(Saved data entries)
# # # #

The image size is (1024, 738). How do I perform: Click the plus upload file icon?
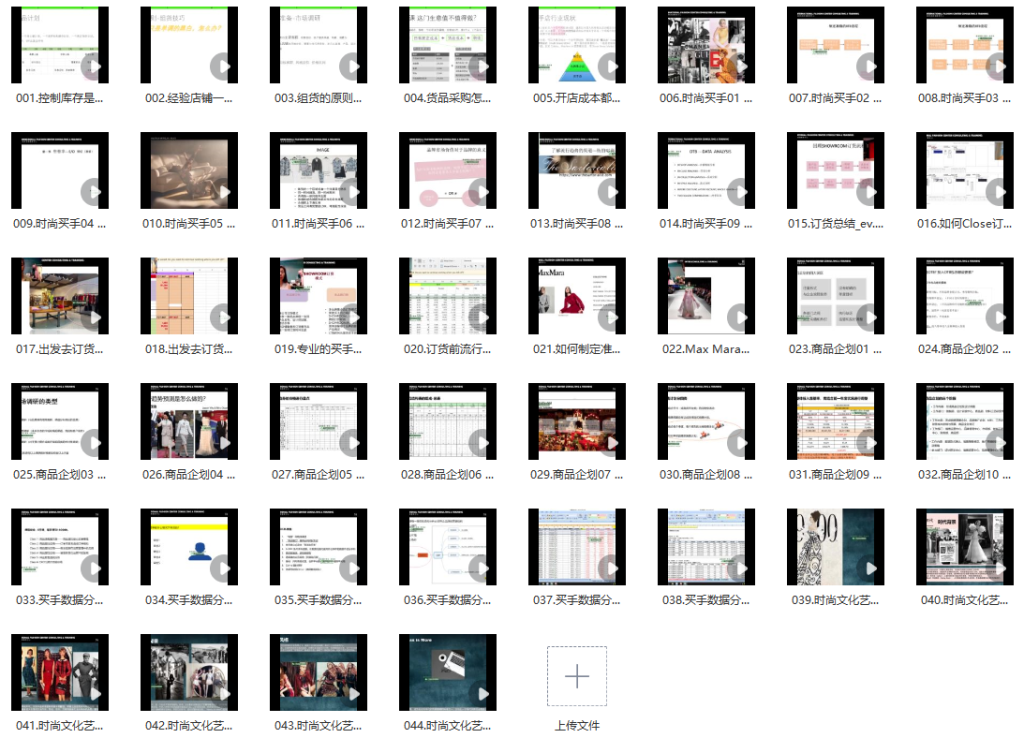point(577,676)
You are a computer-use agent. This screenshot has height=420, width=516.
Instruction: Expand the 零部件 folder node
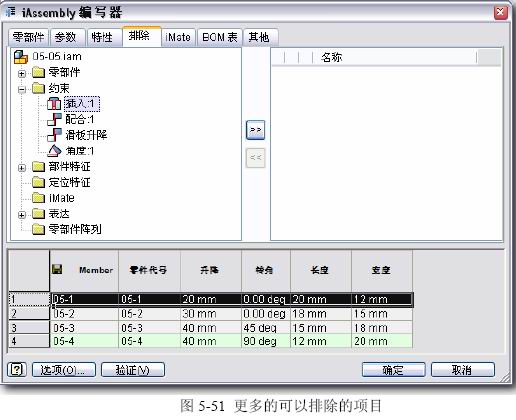(x=22, y=74)
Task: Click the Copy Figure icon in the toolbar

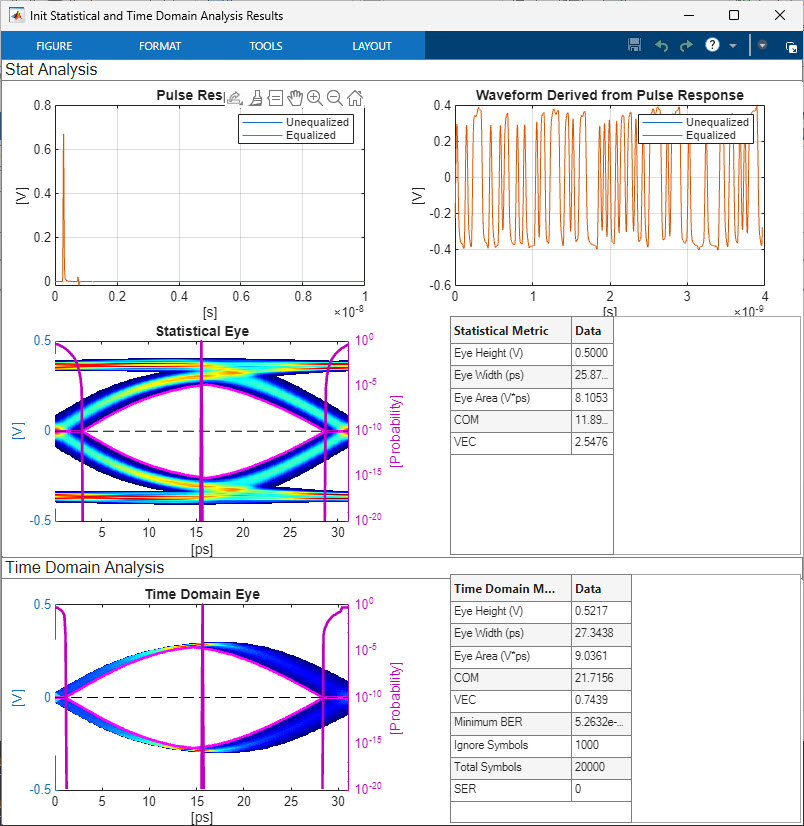Action: click(x=789, y=46)
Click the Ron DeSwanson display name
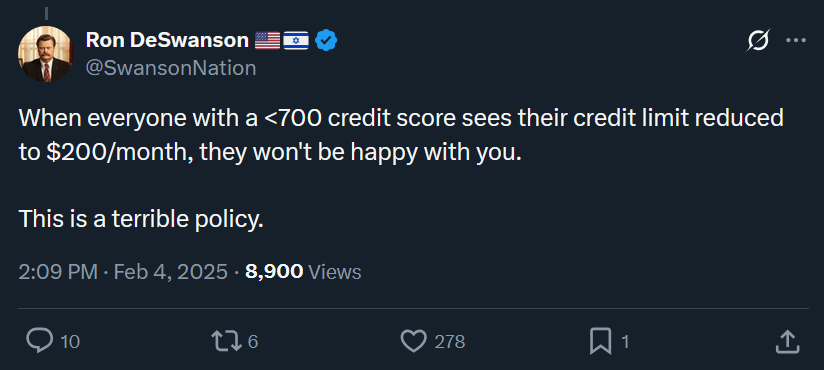Viewport: 824px width, 370px height. (x=167, y=40)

# # # #

DESCRIPTION OF THE TASK
Only the pictures are to be left out; write out all the other data exactly.

TASK ANSWER
The image size is (1024, 738). How do I perform: Click the plus upload file icon?
point(577,676)
You are a computer-use agent. This screenshot has height=420, width=516.
Instruction: Expand the 零部件 folder node
(x=22, y=74)
Task: Click the Copy Figure icon in the toolbar

Action: click(x=789, y=46)
Click the Ron DeSwanson display name
Viewport: 824px width, 370px height. (x=167, y=40)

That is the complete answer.